DIRECTIONS FOR THIS TASK ::
Your answer must be the lines of the entries below, exactly as written, from the first line through the line containing "Task: Clear text formatting".

[Stored entries]
=== Section Start ===

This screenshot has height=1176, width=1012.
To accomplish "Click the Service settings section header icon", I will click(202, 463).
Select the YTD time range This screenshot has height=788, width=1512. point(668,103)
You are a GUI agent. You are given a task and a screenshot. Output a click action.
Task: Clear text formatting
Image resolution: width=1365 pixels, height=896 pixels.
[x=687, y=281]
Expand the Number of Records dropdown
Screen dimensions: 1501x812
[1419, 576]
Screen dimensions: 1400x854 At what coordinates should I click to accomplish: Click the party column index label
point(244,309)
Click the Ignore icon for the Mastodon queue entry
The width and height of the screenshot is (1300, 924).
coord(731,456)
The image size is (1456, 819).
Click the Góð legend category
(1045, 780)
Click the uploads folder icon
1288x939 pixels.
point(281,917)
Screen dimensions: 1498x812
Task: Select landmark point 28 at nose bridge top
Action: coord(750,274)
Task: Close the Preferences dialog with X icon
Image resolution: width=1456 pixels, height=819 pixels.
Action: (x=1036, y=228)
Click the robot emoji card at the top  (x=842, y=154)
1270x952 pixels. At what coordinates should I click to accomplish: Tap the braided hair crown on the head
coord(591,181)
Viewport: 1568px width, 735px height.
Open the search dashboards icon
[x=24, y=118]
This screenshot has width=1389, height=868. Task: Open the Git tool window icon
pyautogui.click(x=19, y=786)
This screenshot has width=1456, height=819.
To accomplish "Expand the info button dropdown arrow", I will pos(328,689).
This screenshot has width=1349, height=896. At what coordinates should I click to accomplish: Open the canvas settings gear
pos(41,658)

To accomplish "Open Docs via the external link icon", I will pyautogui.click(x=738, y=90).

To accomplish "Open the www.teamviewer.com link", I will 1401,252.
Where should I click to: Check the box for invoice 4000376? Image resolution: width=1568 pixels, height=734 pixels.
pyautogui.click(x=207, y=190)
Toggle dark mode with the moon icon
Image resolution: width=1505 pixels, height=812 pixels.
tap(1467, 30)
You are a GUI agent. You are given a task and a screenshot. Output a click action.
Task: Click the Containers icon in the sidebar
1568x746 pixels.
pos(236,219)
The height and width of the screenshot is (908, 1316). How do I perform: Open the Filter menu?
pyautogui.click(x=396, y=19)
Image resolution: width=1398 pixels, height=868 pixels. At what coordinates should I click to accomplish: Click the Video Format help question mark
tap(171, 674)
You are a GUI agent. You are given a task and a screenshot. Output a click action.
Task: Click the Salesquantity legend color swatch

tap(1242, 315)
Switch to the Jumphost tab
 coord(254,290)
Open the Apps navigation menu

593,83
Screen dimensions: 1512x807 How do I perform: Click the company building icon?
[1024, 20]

=== Section End ===

WORKED SOLUTION ::
This screenshot has height=1176, width=1012.
To accomplish "Click the Service settings section header icon", I will click(202, 463).
Select the YTD time range This screenshot has height=788, width=1512. point(668,103)
You are a GUI agent. You are given a task and a screenshot. Output a click action.
Task: Clear text formatting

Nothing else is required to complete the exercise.